**Given entries:**
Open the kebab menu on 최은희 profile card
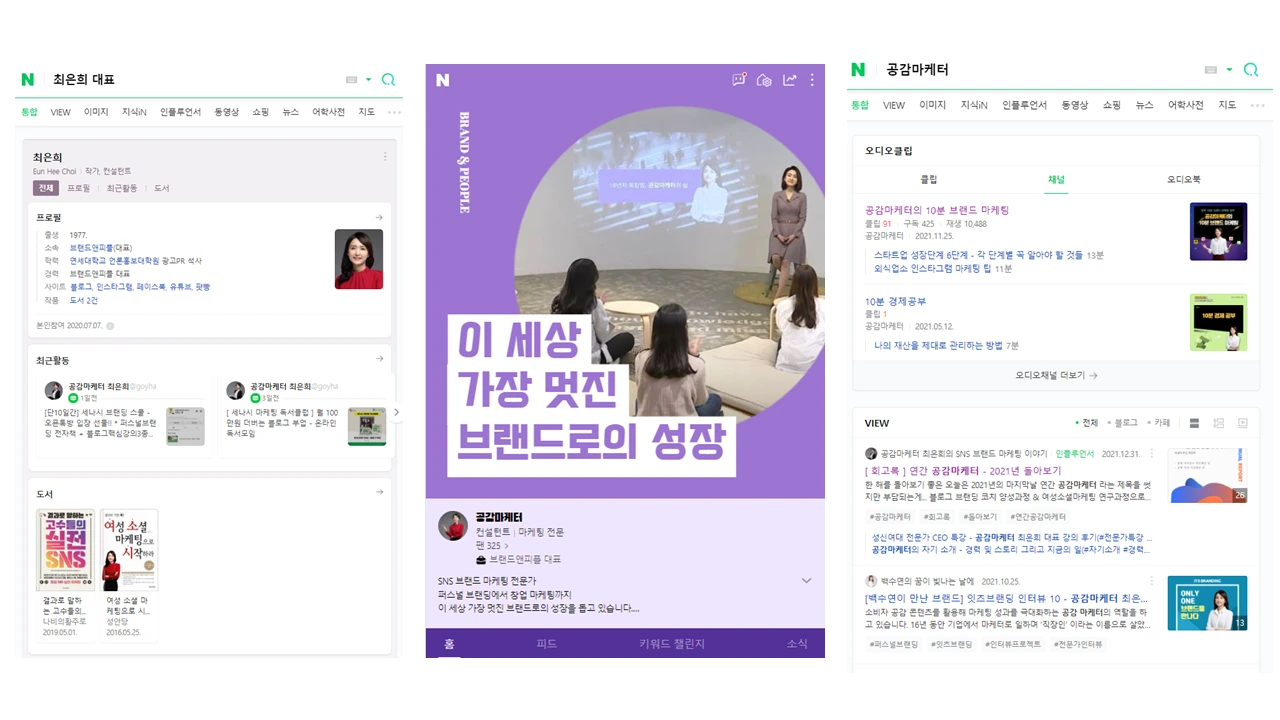The height and width of the screenshot is (720, 1280). click(x=385, y=156)
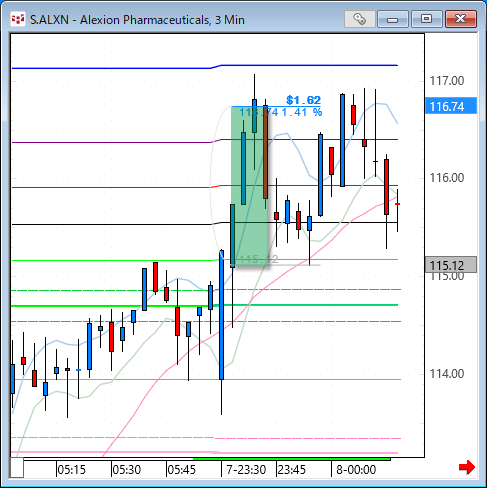
Task: Click the green shaded measurement rectangle
Action: (249, 187)
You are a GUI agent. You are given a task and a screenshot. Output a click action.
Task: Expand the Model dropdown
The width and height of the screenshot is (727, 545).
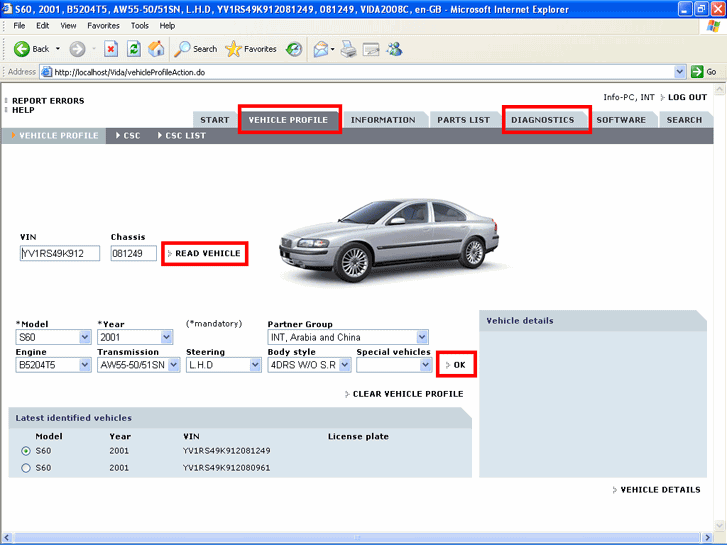point(84,337)
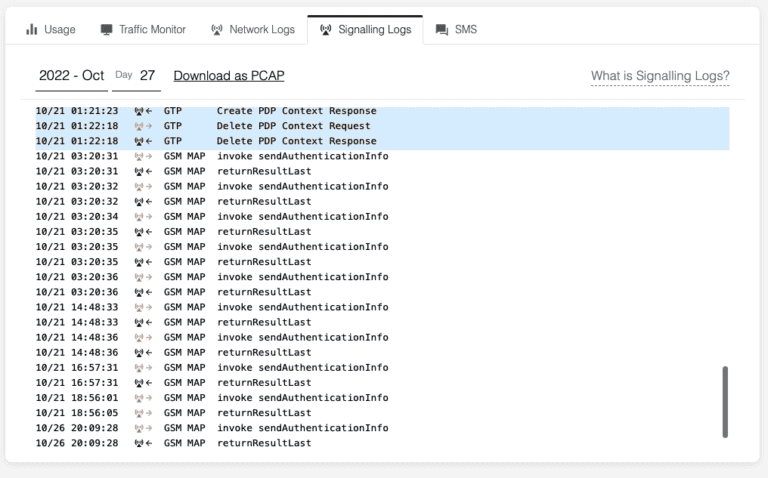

**What is required:** Write out, exactly as they stand, the line with "Task: Expand the Model dropdown" and every line after it through the end of the entries above; omit the pictures.

**Problem solution:**
Task: Expand the Model dropdown
The width and height of the screenshot is (727, 545).
point(84,337)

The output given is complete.